TASK REQUIREMENTS:
Reproduce the stretch of records from the line containing "Task: Open the main database three-dot menu" through the end of the records, requests included, shifting every coordinate in the answers by -85. Leave the pictures out of your copy.
··· PROVIDED RECORDS ···
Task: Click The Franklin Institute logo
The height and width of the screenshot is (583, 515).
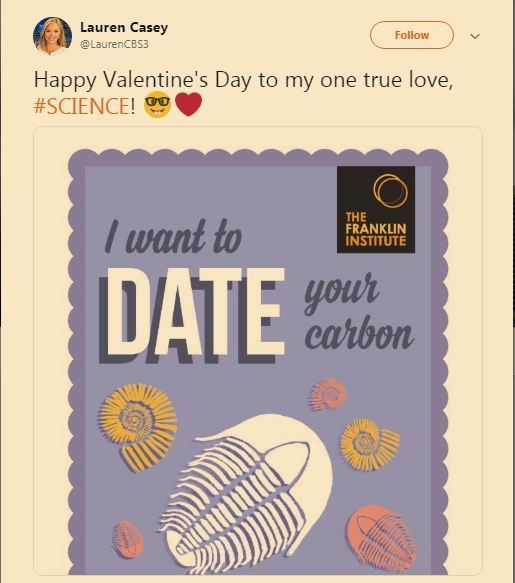Action: (376, 209)
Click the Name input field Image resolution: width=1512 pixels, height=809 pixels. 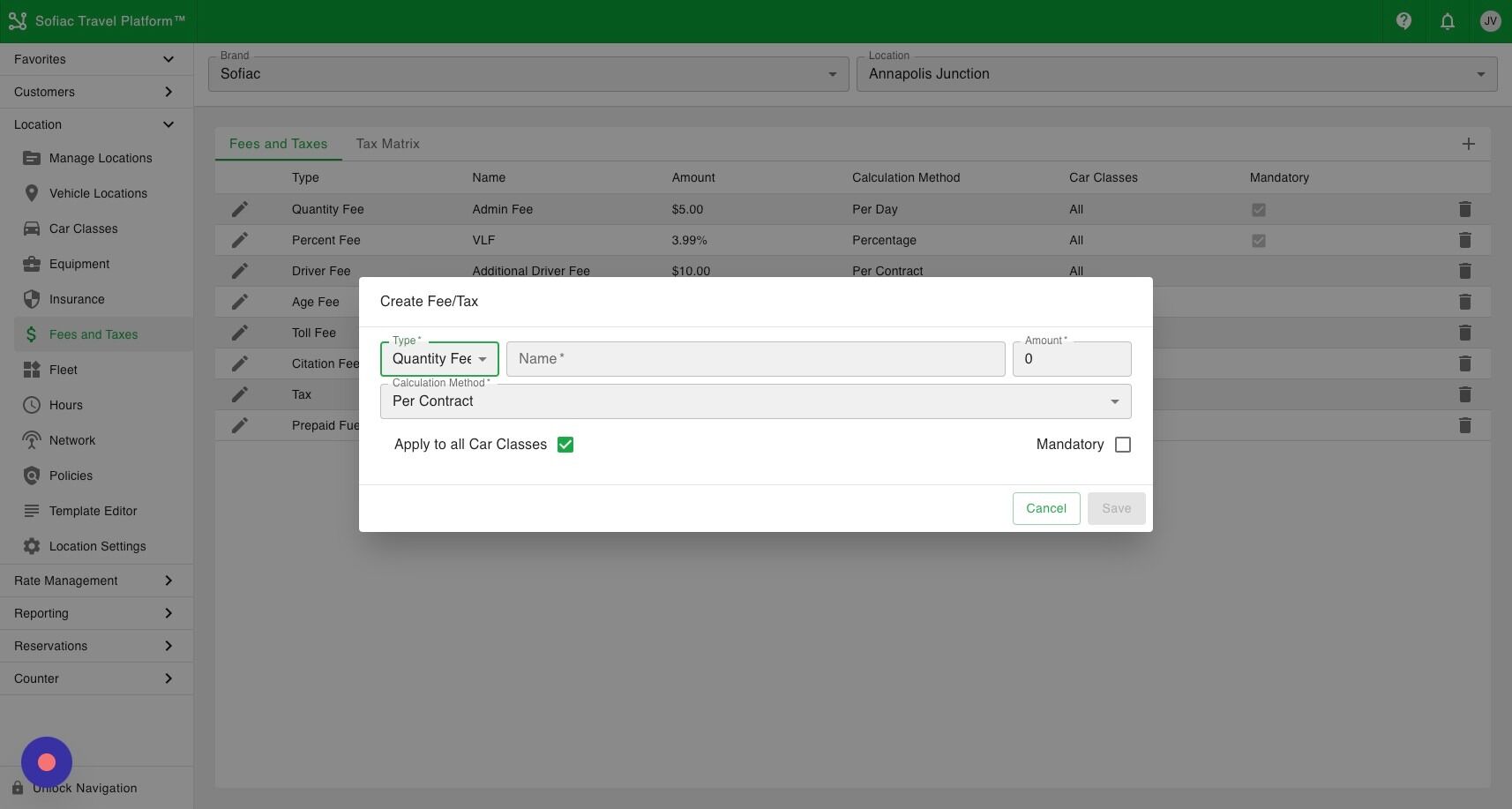[754, 358]
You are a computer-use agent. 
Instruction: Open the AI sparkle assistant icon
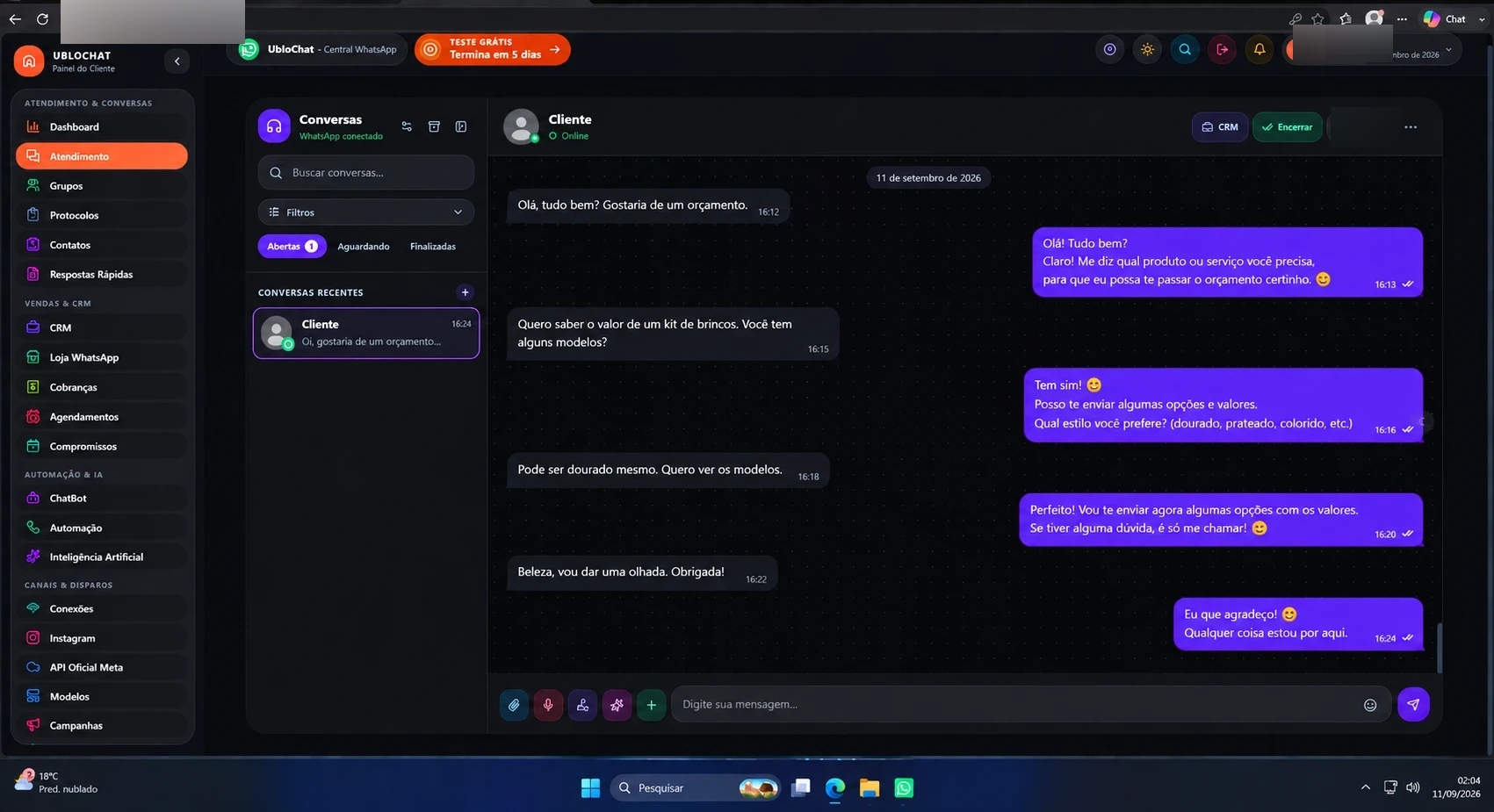[x=617, y=704]
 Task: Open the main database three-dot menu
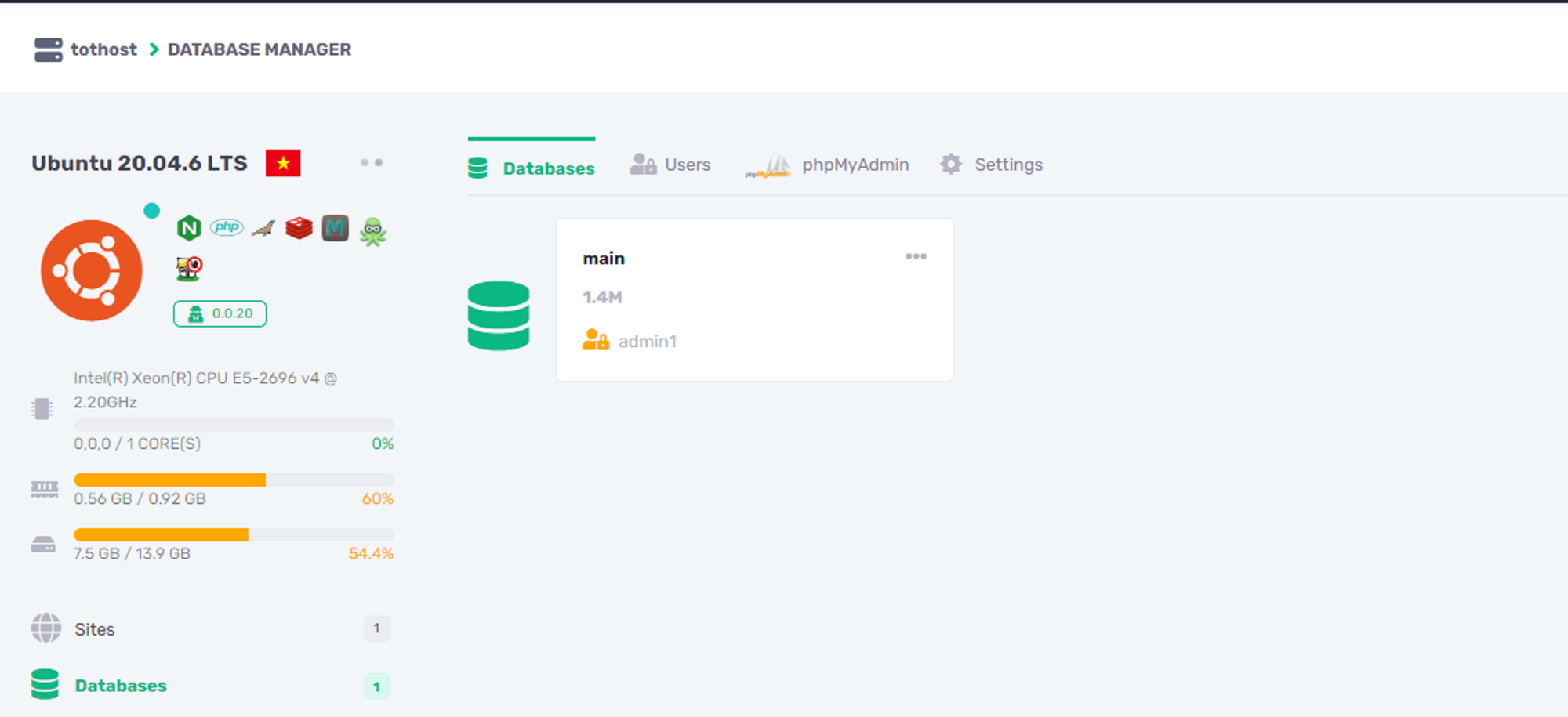pyautogui.click(x=916, y=256)
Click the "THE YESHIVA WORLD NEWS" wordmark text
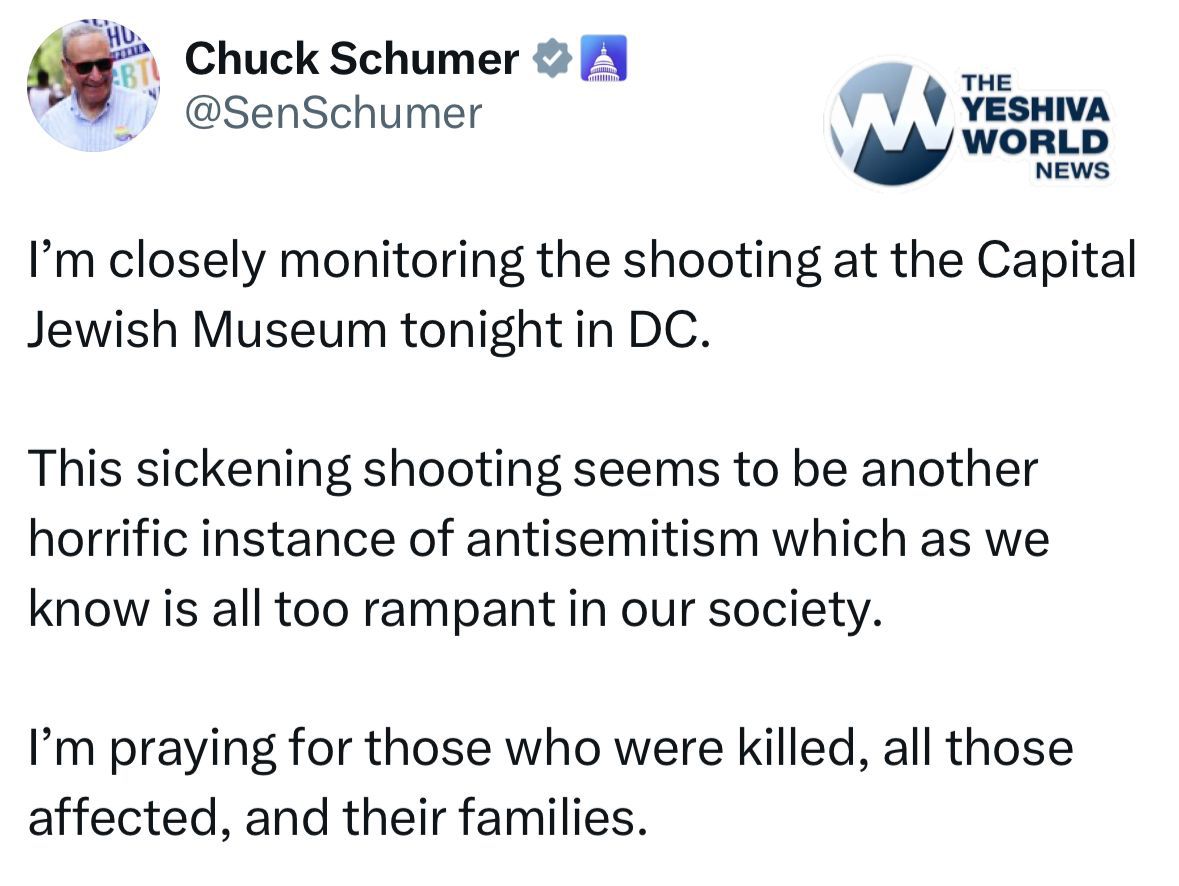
···
RESULT OF THE TASK:
 Task: Open the main database three-dot menu
pyautogui.click(x=831, y=171)
Click the "THE YESHIVA WORLD NEWS" wordmark text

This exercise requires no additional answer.